[Given records Boundary: Start]

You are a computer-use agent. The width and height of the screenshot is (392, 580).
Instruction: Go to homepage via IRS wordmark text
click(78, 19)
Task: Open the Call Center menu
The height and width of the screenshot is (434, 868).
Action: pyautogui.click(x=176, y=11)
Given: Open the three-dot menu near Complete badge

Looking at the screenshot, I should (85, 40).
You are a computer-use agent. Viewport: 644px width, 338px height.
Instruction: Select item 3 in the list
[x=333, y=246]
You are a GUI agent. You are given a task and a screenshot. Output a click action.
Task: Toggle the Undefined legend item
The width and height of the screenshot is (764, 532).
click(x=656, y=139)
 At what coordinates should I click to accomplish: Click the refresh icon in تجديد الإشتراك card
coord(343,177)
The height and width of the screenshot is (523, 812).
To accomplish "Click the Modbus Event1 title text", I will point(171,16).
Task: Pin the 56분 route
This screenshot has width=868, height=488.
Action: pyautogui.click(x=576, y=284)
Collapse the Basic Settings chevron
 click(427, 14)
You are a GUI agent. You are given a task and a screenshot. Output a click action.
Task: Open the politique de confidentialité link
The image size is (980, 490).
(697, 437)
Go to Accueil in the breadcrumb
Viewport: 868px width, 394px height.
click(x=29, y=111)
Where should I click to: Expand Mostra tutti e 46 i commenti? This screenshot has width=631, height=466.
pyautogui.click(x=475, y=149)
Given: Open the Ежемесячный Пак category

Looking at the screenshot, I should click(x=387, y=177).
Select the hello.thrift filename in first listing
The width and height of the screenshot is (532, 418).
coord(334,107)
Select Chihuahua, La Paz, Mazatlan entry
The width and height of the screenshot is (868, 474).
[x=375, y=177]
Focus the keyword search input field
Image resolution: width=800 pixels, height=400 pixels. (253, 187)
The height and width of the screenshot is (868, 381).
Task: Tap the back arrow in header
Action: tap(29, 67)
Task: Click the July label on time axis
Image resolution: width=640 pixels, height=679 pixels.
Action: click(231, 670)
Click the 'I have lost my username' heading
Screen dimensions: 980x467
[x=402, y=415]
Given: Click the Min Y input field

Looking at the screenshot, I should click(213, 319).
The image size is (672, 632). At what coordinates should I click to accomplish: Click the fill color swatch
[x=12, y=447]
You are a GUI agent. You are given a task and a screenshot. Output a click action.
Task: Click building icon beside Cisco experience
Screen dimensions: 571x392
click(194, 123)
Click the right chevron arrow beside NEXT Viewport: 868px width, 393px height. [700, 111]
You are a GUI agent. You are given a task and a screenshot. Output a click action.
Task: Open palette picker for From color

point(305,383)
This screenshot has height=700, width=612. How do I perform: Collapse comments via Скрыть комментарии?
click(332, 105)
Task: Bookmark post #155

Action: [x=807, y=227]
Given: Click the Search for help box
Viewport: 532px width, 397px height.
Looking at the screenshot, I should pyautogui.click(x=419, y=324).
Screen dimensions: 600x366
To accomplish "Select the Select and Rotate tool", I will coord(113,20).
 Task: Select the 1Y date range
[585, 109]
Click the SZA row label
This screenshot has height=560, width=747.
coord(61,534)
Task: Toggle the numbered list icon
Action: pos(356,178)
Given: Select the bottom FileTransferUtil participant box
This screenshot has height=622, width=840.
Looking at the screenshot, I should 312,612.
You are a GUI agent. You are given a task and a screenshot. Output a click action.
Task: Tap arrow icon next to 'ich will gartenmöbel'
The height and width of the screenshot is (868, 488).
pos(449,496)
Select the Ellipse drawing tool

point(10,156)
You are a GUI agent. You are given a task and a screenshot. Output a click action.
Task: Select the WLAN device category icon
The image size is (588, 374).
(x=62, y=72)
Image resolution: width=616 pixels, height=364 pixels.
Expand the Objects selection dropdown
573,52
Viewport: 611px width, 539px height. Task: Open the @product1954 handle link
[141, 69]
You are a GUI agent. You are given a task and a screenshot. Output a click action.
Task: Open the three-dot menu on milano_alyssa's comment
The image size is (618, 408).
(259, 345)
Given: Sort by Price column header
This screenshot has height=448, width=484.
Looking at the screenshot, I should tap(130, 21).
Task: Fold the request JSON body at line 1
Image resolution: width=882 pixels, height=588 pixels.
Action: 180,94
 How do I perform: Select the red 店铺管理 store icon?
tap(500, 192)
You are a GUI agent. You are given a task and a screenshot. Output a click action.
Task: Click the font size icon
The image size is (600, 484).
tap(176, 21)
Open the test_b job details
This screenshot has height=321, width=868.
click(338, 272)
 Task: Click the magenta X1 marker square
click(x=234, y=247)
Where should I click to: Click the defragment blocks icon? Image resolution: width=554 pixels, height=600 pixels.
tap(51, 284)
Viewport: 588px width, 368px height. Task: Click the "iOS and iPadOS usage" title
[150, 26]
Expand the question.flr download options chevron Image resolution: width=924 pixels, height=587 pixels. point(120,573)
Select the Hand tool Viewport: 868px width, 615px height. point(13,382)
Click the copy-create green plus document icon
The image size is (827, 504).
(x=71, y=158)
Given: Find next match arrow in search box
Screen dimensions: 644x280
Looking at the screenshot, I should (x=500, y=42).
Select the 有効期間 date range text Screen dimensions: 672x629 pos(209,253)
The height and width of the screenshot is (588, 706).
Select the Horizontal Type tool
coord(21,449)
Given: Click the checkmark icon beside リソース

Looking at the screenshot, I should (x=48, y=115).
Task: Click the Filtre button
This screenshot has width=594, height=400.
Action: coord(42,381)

[Given records Boundary: End]

■ **What is needed**
Using the data above, show each line where "computer" occurs.

■ **Written solution**
You are a computer-use agent. The width and height of the screenshot is (392, 580).
You are a computer-use agent. Viewport: 644px width, 338px height.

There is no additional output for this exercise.